### SELECTED EXCERPT:
## Start
Well thought out article.

What would be interesting is knowing how much of the 50p or so that it costs to buy a newspaper is printing costs. The ‘download for offline reading’ model is an interesting one. Perhaps you can have a personal and business use model there (so for instance you download the day’s paper to your phone, and if you want to read more than X stories you have to pay a fee).

It’s essentially the computer game model. A demo is free for everyone, but those who want the full experience have to pay.

The existing model and the Gmail model are the same, i.e. advertising. Gmail wouldn’t be profitable if it only relied on those who paid more for storage. (Google Apps being a separate proposition). Considering a free (ad-supported) inbox already gets 7.4GB of storage, it isn’t entirely surprising.

In a similar vein, I wouldn’t say the DVD model works by providing extras. With the amount of movie piracy, it’s debatable whether it’s working at all; perhaps still waiting for a dominant “iTunes” marketplace. Where it does make sales, it seems to be mainly people wanting permanent, owned copies of loved movies, not the extras.

Kentron: it’s a good point about permanency being a reason for DVDs. The same benefit could apply to news as some people will want news to consume the once but others to have access to it for a long period of time (e.g. for reference purposes or for emotional purposes – ‘Oh look, my mum’s in the paper!’).

The DVD model works because most people can’t download high-quality video at superfast speeds and don’t want to watch films on a laptop with their neck permanently bent to the optimal angle. Those are problems which will almost certainly be solved by the relevant technology becoming cheaper and more available in the near future.

Frankly I don’t think the distinction between print and online media is the problem. The problem is content. Get rid of all comment/opinion, ditch most news too (except detailed stuff, interviews and investigative journalism) print a slimmed-down version of the paper which provided content you can’t get elsewhere, and I’d probably buy it.

5. Shatterface

‘So why shouldn’t Google pay? It’s hard to see how we could get from here to there’

Most of us didn’t forsee how Google could be a success either, and that’s why we’re not rich.

As to the DVD extras, I’m an obssessive collector because both the extras and permanency. I’d happily ditch my bootlegs of ‘Out of the Unknown’ if the BBC or Network brought out official versions, vidfired and loaded with extras.

How that translates to news coverage, I’m not sure. Maybe this could include automatic updates on stories, or where-are-they-now followups?
## End
### YOUR TASK:
Write the next part of the comment thread about newspaper business models, picking up after its final comment.

### MATERIAL:
## Start
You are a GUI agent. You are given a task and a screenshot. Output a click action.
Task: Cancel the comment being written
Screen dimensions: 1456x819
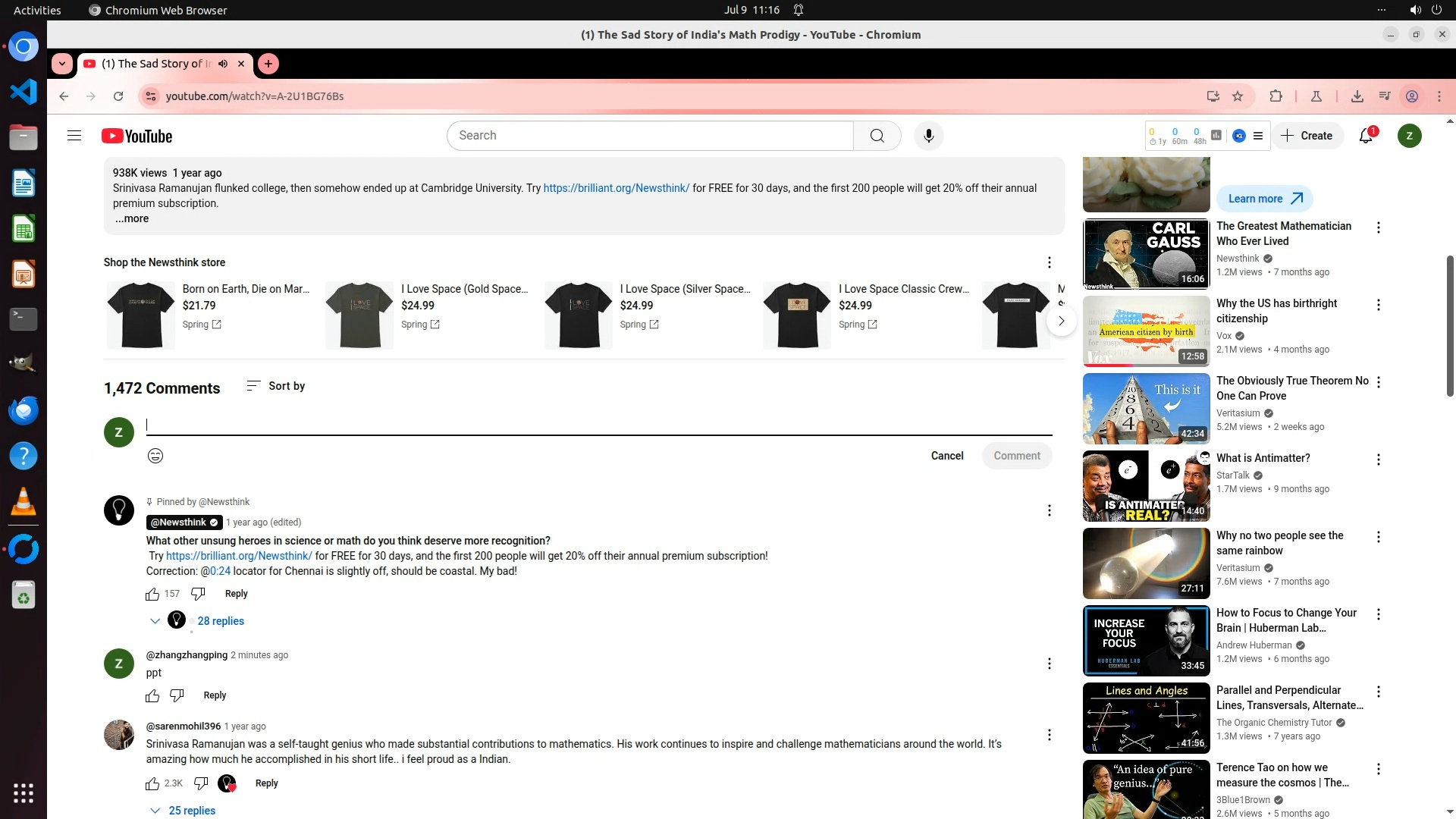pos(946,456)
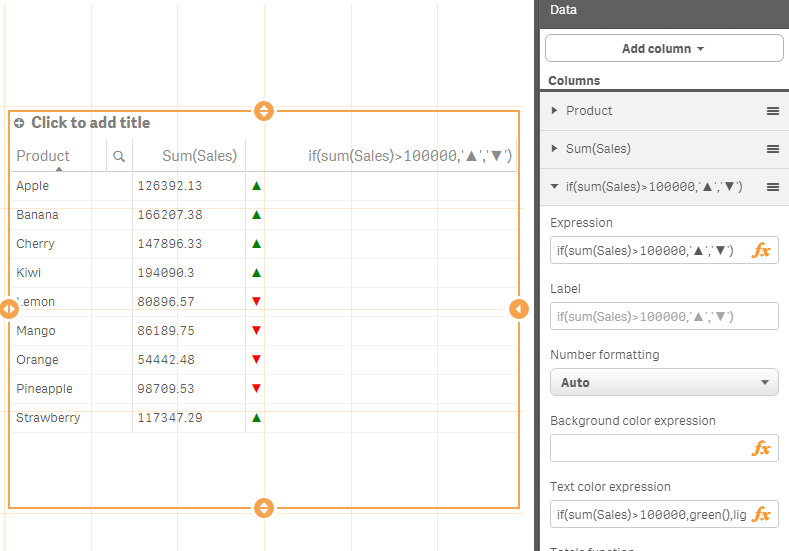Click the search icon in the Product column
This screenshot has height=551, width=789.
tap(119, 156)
## End
### EXPECTED OUTPUT:
@5: I would personally applaud it, but proper news costs more to create and I doubt its widespread appeal. The Sun and News of the World each have sales of 3.5 million and readership of around 8 million, while trying their hardest to avoid anything even vaguely resembling detailed journalism. (The next four largest are: Daily Mail, Mail on Sunday, Daily Mirror, Sunday Mirror).

Really interesting discussion. I’m not certain enough of any idea to contribute, but i’ll follow this with interest

Agreed, but there’s more life in the model the Sun/Mirror/Mail follow. The Guardian/Times/Independent/Telegraph will die quicker.

Very interestng article. I guess one of my major problems with the way things stand at the moment is that I don’t believe that journlaism nad news should be a bi product of the advertising industry. Open any newspaper, and the business sections are out of all proportion to popular interest simply because they’re prime advertising space. With a paid-for model papers actually get paid to offer the kind of journalism and news that seizes readers interests.

On a more basic level i just think that consumers should stop being such a bunch of fucking freegans, when it comes to something that necessitates enormous human endeavour.

Can’t see why people would pay for mobile news content really, unless it was something like a penny an article. I’ve had my iPhone since it came out in June and have only just bought my second app (a game no less), but would I pay nearly a quid a day to read my news on it? Not likely…

On the mobile small prices are bigger. 70 pence a day would seem massive to those used to paying 59p just once.

The newspaper industry have to get their head around the idea that their age is over. They’ve had nearly 15 years to come to terms with the Internet haven’t really grasped things properly.

Mark, you missed out the political party and charity models.

There is a hardcore of people out there who would surely pay for a newspaper to be Out There which produces content that endorses, or at least does not conflict with, their world view.

£5 a month to fund a progressive newspaper? I might be tempted to cough that up, but I might want a say in how it is run. Elections to the editorial board?

Is the model we should be looking at MoveOn’s? And instead of bemoaning that existing newspapers are dying, should people be thinking about what future papers – largely online but possibly with a published arm – might emerge?

A Lib Dem newspaper? A Libertarian newspaper?

One question I haven’t seen raised is how they could handle people who research their websites then provide linking content – e.g., bloggers referencing pieces to comment on them or cite evidence.

How they handle it will depend on two things:

1 – how much do external links drive traffic.
2 – how much do external deep links help drive search engine prominence of articles, and how much does *that* drive traffic.

And it will also depend on whether newspaper websites get any better at internal navigation.

If I can’t access websites to research my pieces, I can’t link to articles on those sites.

Or will the whole thing actually drive traffic to independent sites?

Mark, you’ve outlined some excellent examples – but the viability of some ideas needs to re-examined.

Loss making model – Rusbridger’s idea is good but the papers are moving away from local council reporting anyway. They got bored of it before the current crisis – so I’m not sure whether this would get anywhere.

I’d rather we think about how citizen journalists can look at keeping tabs on their council. That seems to me a much better way than funding some PA type group which may come with its own biases.

Gmail model – already used by FT now.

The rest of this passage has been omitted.